Six French charity workers convicted in Chad of attempting to kidnap 103 children flew out of the central African country yesterday to serve out their sentences in France.
They were led in handcuffs to a Boeing 737 owned by Toumai Air Tchad after being taken to the airport from their cells in the capital Ndjamena and took off at about 1.40pm.
The members of L'Arche de Zoe (Zoe's Ark) were convicted on Wednesday of attempted abduction for having tried to fly children to France, claiming they were war orphans from the Sudanese region of Darfur which borders eastern Chad.
They were each sentenced to eight years' hard labor, while a Chadian and a Sudanese who worked as intermediaries were jailed for four years for complicity in the operation, which led to arrests the day of a foiled flight from the east Chad town of Abeche on Oct. 25.
Authorization for their departure under a 1976 bilateral accord came earlier yesterday from Chadian Justice Minister Albert Pahimi Padacke, who said: "I have responded favorably to the transfer request from France this morning. Nothing now stands in the way."

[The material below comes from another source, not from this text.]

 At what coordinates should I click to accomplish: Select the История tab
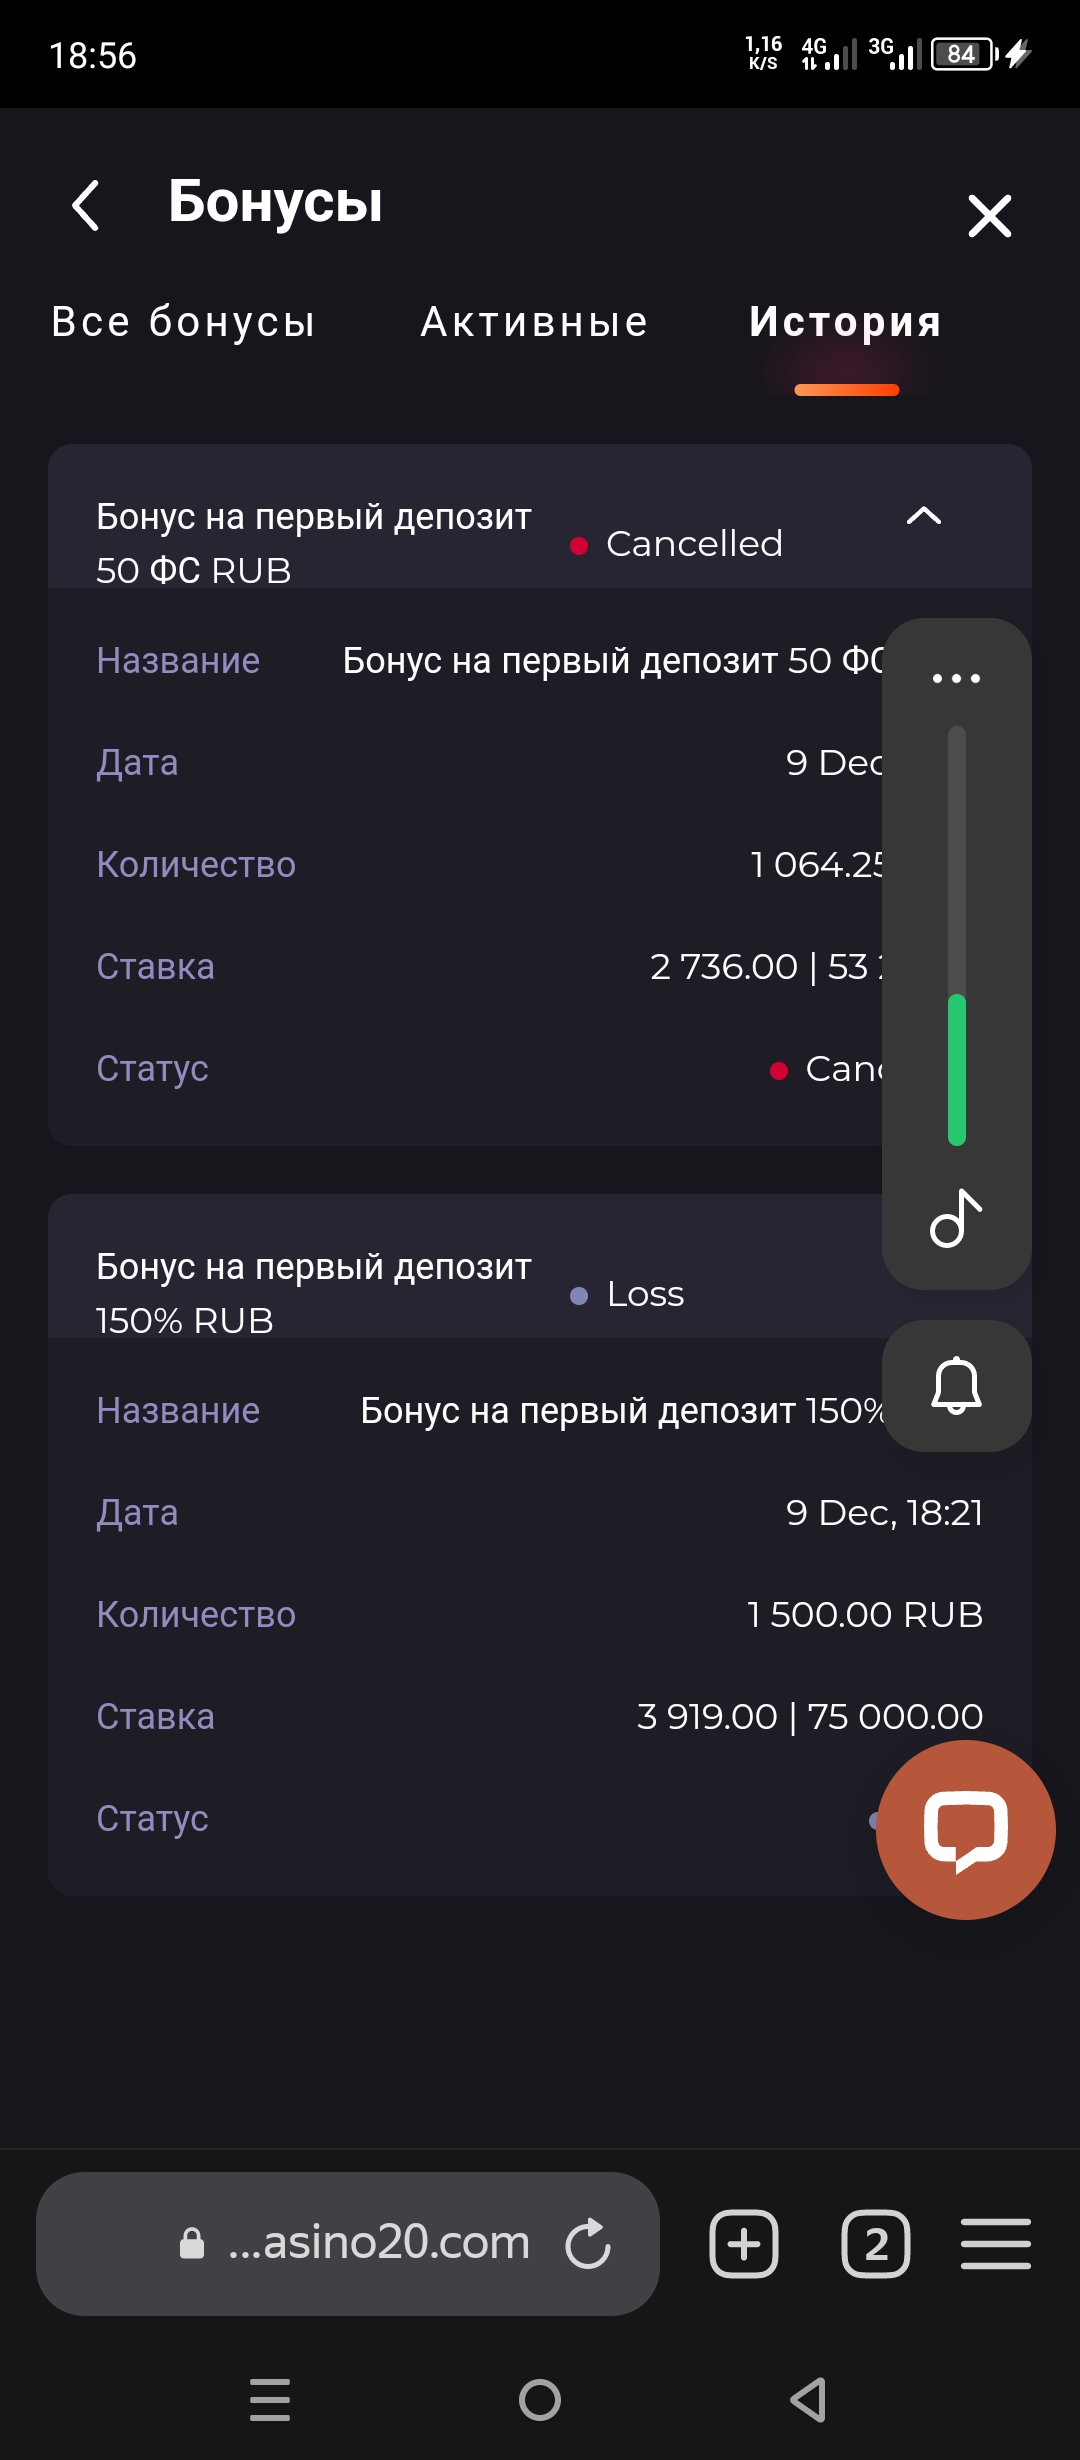[x=845, y=322]
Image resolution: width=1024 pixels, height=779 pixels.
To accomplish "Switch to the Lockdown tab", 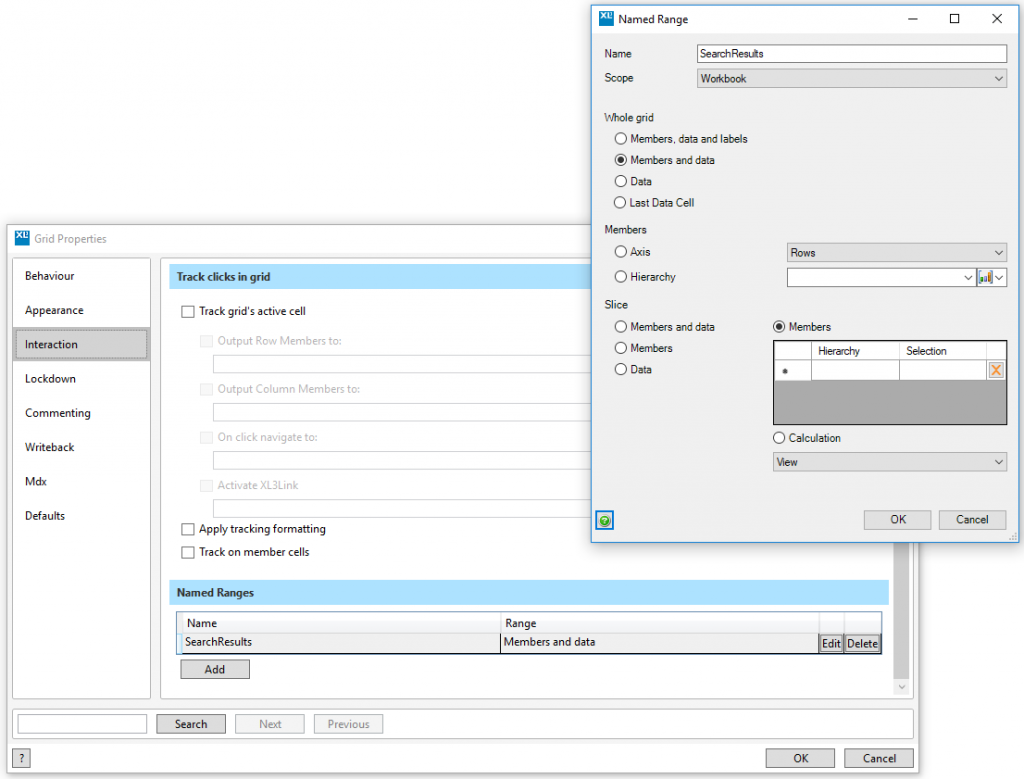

The convicts were accompanied on the French-chartered jet by eight French prison officials who arrived on Thursday on a regular Air France flight, with six Chadian gendarmes and two doctors.
An informed source in Ndjamena said the plane was headed for Villacoublay military airbase near Paris, while lawyers said the next step for the six would be appearance before a court that would adjust their sentences. Forced labour is not a French practice, but commuting it to jail terms will require Chadian judicial approval.
The charity workers protested innocence throughout the trial, saying they were misled by intermediaries, but international aid staff found almost all the children were Chadian and not war refugees from across the eastern border, and that all had at least one living parent.
All eight convicts were ordered jointly to pay 4.12 billion CFA francs (US$9.2 million) to the families of the children caught up in the affair.
Zoe's Ark head Eric Breteau insisted intermediaries had lied about the children, but families in the trial said they had been deceived and told their offspring were going to be educated in eastern Chad.
The case raised tensions between France and Chad, a former French colony, as Paris prepares to spearhead a 3,500-strong EU peacekeeping force in eastern Chad to protect refugee camps in the region bordering Darfur.
Lawyers complained of political interference, a charge first provoked when French President Nicolas Sarkozy on Nov. 4 flew to Chad to bring home three French journalists and four Spanish air hostesses initially charged in the affair.
Two days later, Sarkozy riled Chadian political and judicial authorities by saying he would collect the others, "whatever they have done."
The affair also prompted concerns over the sometimes murky world of adoptions by Western couples of children from developing countries.
The UN children's agency UNICEF has said it was working with the Chadian government to ensure stricter controls on charities in order to restore trust in international aid workers.